On Jan 10, 2018, at 11:55 AM, Michael Ilseman via swift-dev 
<swift-dev@swift.org> wrote:
> (A gist-formatted version of this email can be found at 
> https://gist.github.com/milseman/bb39ef7f170641ae52c13600a512782f 
> <https://gist.github.com/milseman/bb39ef7f170641ae52c13600a512782f>)

I’m very very excited for this, thank you for the detailed writeup and 
consideration of the effects and tradeoffs involved.

> Given that ordering is not fit for human consumption, but rather machine 
> processing, it might as well be fast. The current ordering differs on Darwin 
> and Linux platforms, with Linux in particular suffering from poor performance 
> due to choice of ordering (UCA with DUCET) and older versions of ICU. 
> Instead, [String Comparison 
> Prototype](https://github.com/apple/swift/pull/12115 
> <https://github.com/apple/swift/pull/12115>)  provides a simpler ordering 
> that allows for many common-case fast-paths and optimizations. For all the 
> Unicode enthusiasts out there, this is the lexicographical ordering of 
> NFC-normalized UTF-16 code units.

Thank you for fixing this.  Your tradeoffs make perfect sense to me.

> ### Small String Optimization
..
> For example, assuming a 16-byte String struct and 8 bits used for flags and 
> discriminators (including discriminators for which small form a String is 
> in), 120 bits are available for a small string payload. 120 bits can hold 7 
> UTF-16 code units, which is sufficient for most graphemes and many common 
> words and separators. 120 bits can also fit 15 ASCII/UTF-8 code units without 
> any packing, which suffices for many programmer/system strings (which have a 
> strong skew towards ASCII).
> 
> We may also want a compact 5-bit encoding for formatted numbers, such as 
> 64-bit memory addresses in hex, `Int.max` in base-10, and `Double` in 
> base-10, which would require 18, 19, and 24 characters respectively. 120 bits 
> with a 5-bit encoding would fit all of these.
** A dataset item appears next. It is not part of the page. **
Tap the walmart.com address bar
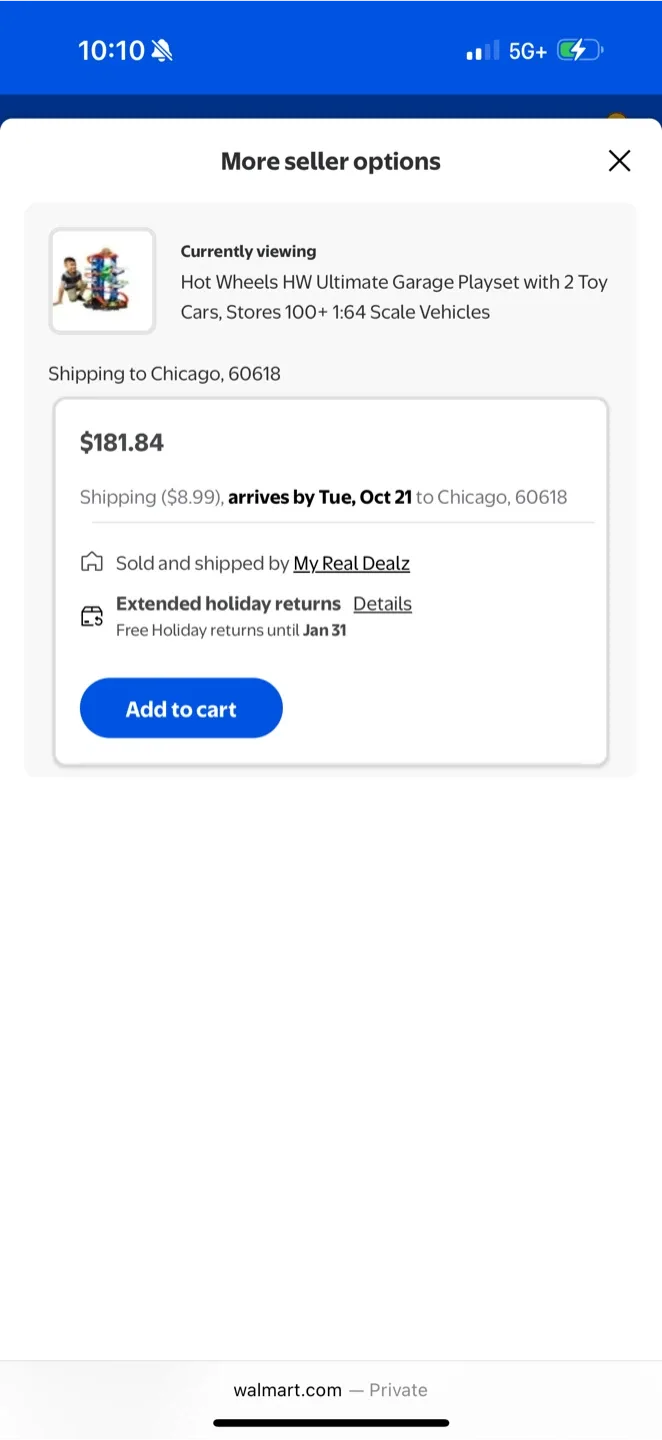 click(330, 1390)
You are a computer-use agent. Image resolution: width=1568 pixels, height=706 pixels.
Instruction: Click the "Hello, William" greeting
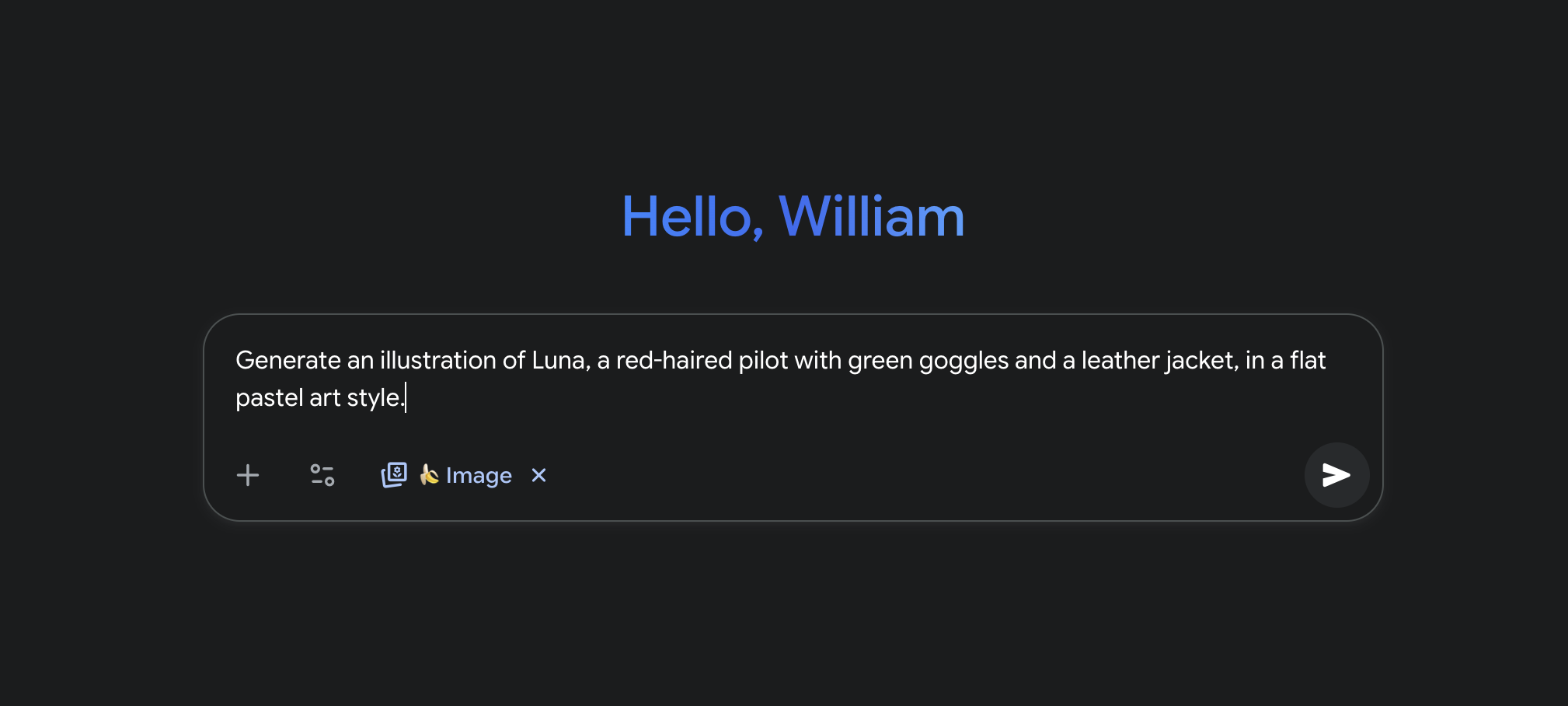click(x=793, y=217)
This would speed up the 
> creation and interpolation of many strings containing numbers.

I think it is important to consider that having more special cases and 
different representations slows down nearly *every* operation on string because 
they have to check and detangle all of the possible representations.  Given the 
ability to hold 15 digits of ascii, I don’t see why it would be worthwhile to 
worry about a 5-bit representation for digits.  String should be an Any!

The tradeoff here is that you’d be biasing the design to favor creation and 
interpolation of many strings containing *large* numbers, at the cost of 
general string performance anywhere.   This doesn’t sound like a good tradeoff 
for me, particularly when people writing extremely performance sensitive code 
probably won’t find it good enough anyway.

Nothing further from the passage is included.